As timelines for the development of cell lines producing important biologics is extremely tight, ensuring cloning methods are validated and producing consistent results is of high importance for cell line development groups, as well as for downstream groups that are reliant upon the Master Cell Bank consistently producing stable quality product.
The Cell Metric range offers users the ability to verify clonality using bright field as standard, however, with the introduction of fluorescence (Red and Green object rare event detection), users are now able to use this feature to rapidly qualify their cloning method.
The system’s fluorescence features were design to provide the user with a rapid overview of the cloning method performance via the plate map, as well as present data for export for further cloning method data analysis.
The Cell Metric continues to use bright field imaging but will image biology in both red and green fluorescence channels also.
The workflow and steps below outline how the Cell Metric with its rare event fluorescence detection feature can be used to validate the entire cloning method (Cell Culture, Cell Preparation, Cell Deposition, Settling methods prevalence of ghost wells etc)
The cell line of interest is prepared by dividing the population into two and then fluorescently labelling the cell populations via cell staining or transfecting them with fluorescent proteins (RFP/GFP). The cell populations are then mixed and can be cultured together, if desired, to encourage cell to cell interactions.
The mixed population is then single cell deposited via the method of choice; FACS, Limiting dilution or other methods, and allowed to settle to the bottom of the plate via centrifugation or by leaving the plates to passively settle for set period of time.
The plates are then imaged on the Cell Metric using the Cloning Method Qualification Application at Day 0 and any subsequent days as required.

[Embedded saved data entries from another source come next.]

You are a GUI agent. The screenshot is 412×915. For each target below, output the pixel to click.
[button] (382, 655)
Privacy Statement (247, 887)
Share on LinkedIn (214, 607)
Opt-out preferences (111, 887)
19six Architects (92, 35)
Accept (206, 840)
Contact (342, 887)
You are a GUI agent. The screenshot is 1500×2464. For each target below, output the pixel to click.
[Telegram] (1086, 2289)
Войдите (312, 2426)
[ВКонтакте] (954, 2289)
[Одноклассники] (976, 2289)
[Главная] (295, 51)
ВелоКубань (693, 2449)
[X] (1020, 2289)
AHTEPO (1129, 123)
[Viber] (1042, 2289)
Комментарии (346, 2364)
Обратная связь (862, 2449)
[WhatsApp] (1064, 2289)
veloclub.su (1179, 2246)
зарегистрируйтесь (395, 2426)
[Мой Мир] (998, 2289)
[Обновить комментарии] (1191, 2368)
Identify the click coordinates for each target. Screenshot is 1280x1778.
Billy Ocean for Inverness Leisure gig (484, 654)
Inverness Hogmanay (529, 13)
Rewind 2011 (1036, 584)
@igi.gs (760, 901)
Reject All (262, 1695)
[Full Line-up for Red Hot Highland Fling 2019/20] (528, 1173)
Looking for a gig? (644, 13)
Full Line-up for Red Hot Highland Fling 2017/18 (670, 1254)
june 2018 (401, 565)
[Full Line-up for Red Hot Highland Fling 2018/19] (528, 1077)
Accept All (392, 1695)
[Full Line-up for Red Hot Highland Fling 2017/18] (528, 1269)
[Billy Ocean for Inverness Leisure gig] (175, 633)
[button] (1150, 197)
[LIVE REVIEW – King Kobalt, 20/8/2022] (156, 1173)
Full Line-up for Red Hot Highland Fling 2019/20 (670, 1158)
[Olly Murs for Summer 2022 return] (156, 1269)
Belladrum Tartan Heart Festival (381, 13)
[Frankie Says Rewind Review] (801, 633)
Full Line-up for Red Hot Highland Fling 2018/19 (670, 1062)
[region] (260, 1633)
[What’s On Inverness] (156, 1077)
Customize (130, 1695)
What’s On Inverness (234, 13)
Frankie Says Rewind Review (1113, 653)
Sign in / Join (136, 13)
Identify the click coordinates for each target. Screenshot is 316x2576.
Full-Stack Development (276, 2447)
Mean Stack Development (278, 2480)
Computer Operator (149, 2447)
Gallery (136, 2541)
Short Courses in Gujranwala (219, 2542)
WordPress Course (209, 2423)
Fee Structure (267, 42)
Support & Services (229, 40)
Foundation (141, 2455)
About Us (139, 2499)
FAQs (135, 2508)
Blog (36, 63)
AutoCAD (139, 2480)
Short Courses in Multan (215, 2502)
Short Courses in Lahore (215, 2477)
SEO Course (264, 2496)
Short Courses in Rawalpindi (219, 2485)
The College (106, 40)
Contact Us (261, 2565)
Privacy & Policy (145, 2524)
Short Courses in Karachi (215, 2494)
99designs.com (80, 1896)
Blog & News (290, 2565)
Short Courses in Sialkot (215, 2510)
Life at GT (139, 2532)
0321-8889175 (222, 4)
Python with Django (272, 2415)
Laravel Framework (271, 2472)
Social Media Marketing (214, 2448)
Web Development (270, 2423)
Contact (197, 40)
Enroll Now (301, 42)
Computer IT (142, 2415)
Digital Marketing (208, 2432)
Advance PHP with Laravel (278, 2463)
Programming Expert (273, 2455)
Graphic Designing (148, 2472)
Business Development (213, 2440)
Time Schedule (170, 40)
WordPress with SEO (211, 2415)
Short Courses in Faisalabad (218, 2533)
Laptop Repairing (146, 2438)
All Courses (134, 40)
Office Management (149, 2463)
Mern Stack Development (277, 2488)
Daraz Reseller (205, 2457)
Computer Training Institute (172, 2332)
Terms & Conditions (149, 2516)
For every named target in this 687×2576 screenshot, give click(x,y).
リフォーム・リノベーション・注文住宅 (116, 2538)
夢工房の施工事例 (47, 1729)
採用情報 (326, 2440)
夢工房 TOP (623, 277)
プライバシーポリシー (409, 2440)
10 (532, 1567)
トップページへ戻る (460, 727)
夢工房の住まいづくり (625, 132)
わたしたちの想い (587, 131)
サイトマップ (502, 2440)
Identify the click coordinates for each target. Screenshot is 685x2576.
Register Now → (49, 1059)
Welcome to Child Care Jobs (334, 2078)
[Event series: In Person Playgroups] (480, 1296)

The Cell Metric will display the detected rare events per well in a plate format for quick review of the cloning method performance. This data can be interrogated and exported for further review and analysis.
As with validating the cloning method used for the generation of clonality derived cell lines, it is important to ensure that the method does not deviate and continues to perform as expected. For example, with limiting dilution, there could be a higher prevalence of empty wells if the cell culture wasn’t prepared as previously optimised, or with FACS, there could be a higher prevalence of doublets if the settings are not as originally optimised. If regular QC checks are carried out, any erroneous results will be noticed and changes can be made before allowing the cells to grow into clones.
In this method, cells are labelled with a single fluorescence colour and detected in a single fluorescence channel and bright field.
The workflow in the application note outlines how regular QC checks of the defined seeding method can be carried out using the fluorescence option; either in parallel to the standard seeding experiment (bright field only) or prior to the seeding experiment to allow for any changes that needs to be carried out.